▼

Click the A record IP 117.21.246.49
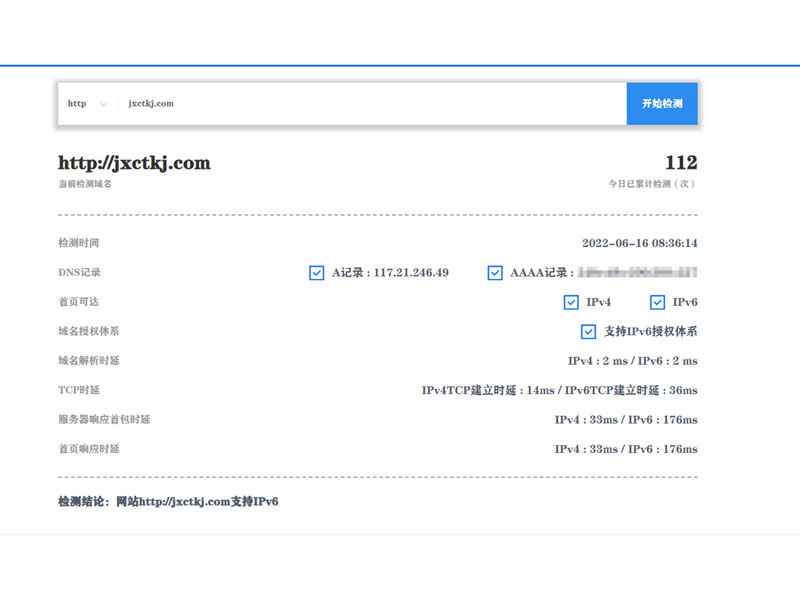 coord(411,273)
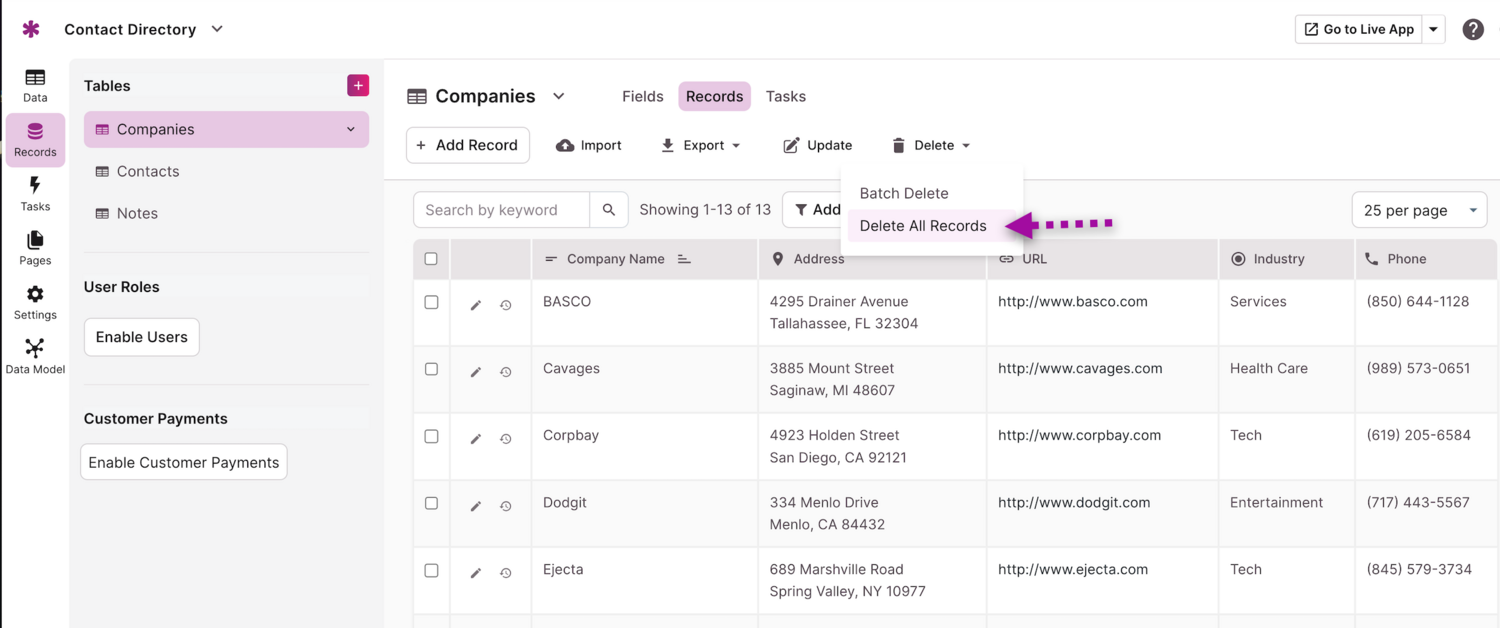Click the Enable Users button
Viewport: 1500px width, 628px height.
(x=142, y=337)
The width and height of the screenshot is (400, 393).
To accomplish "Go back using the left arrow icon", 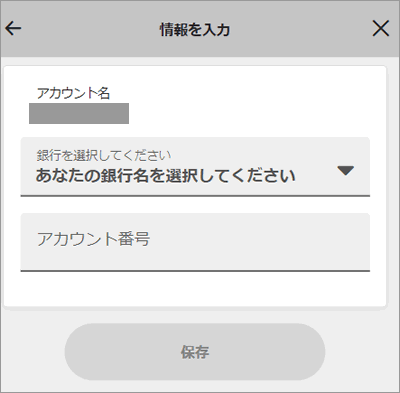I will [13, 29].
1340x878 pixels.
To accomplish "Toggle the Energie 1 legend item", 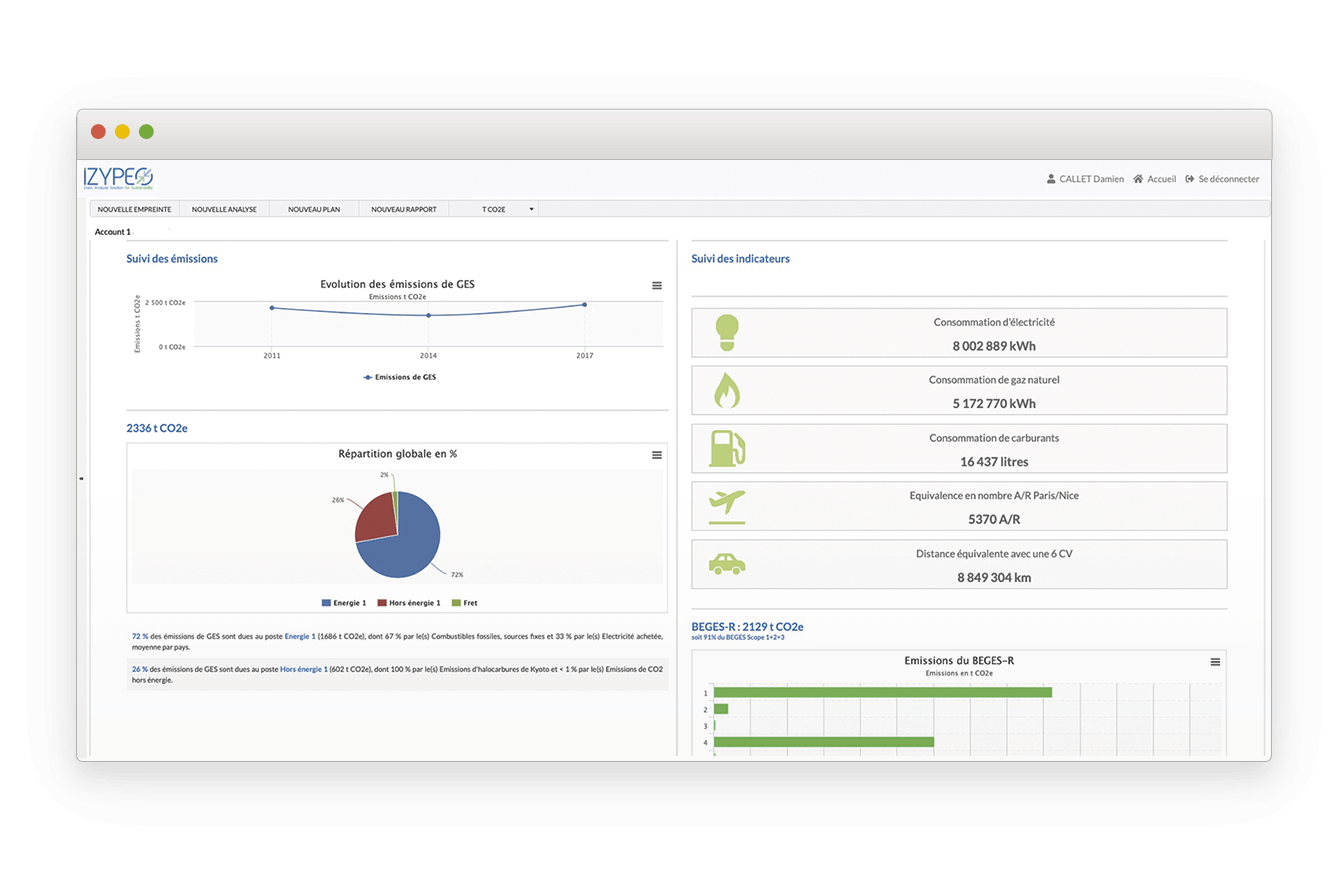I will pyautogui.click(x=344, y=603).
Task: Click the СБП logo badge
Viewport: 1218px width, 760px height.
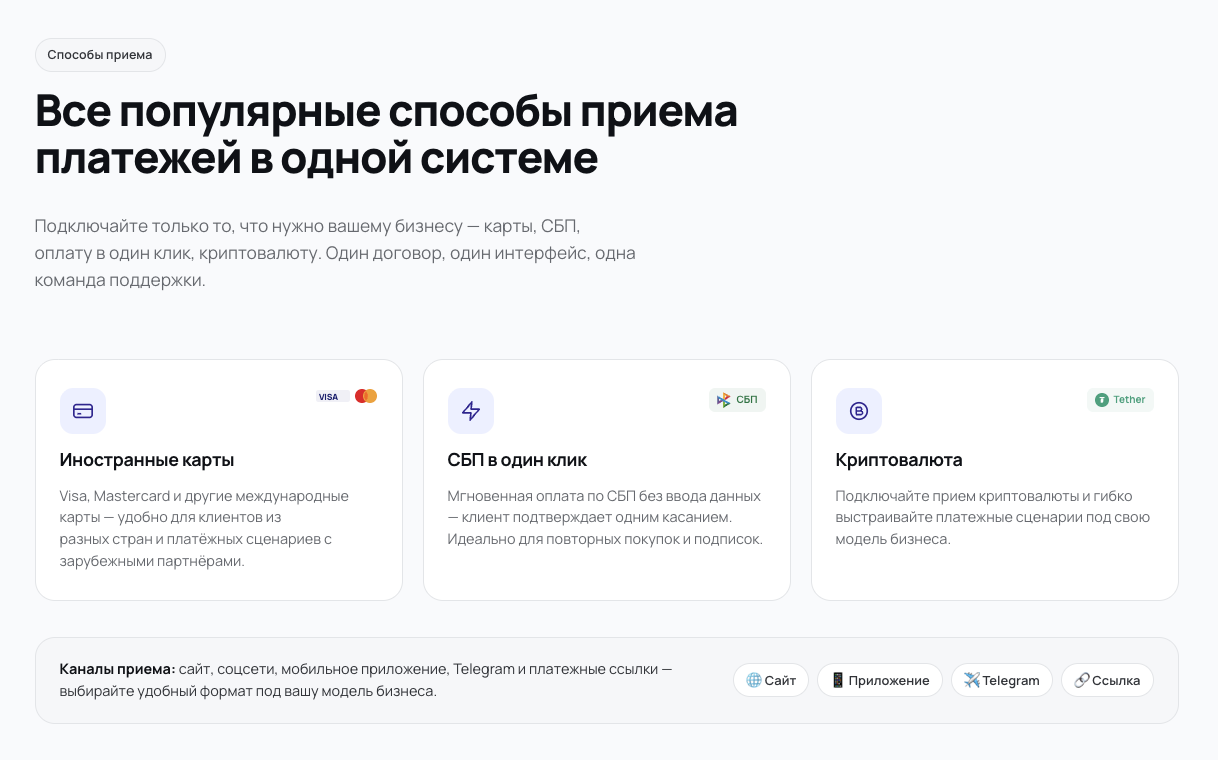Action: pyautogui.click(x=737, y=400)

▲

# Work task:
Once the line holding "Task: Click the СБП logo badge" is found, set it down along with every line after it through the end of the entries, exactly, leaving the pictures out.

# Task response:
Task: Click the СБП logo badge
Viewport: 1218px width, 760px height.
Action: pyautogui.click(x=737, y=400)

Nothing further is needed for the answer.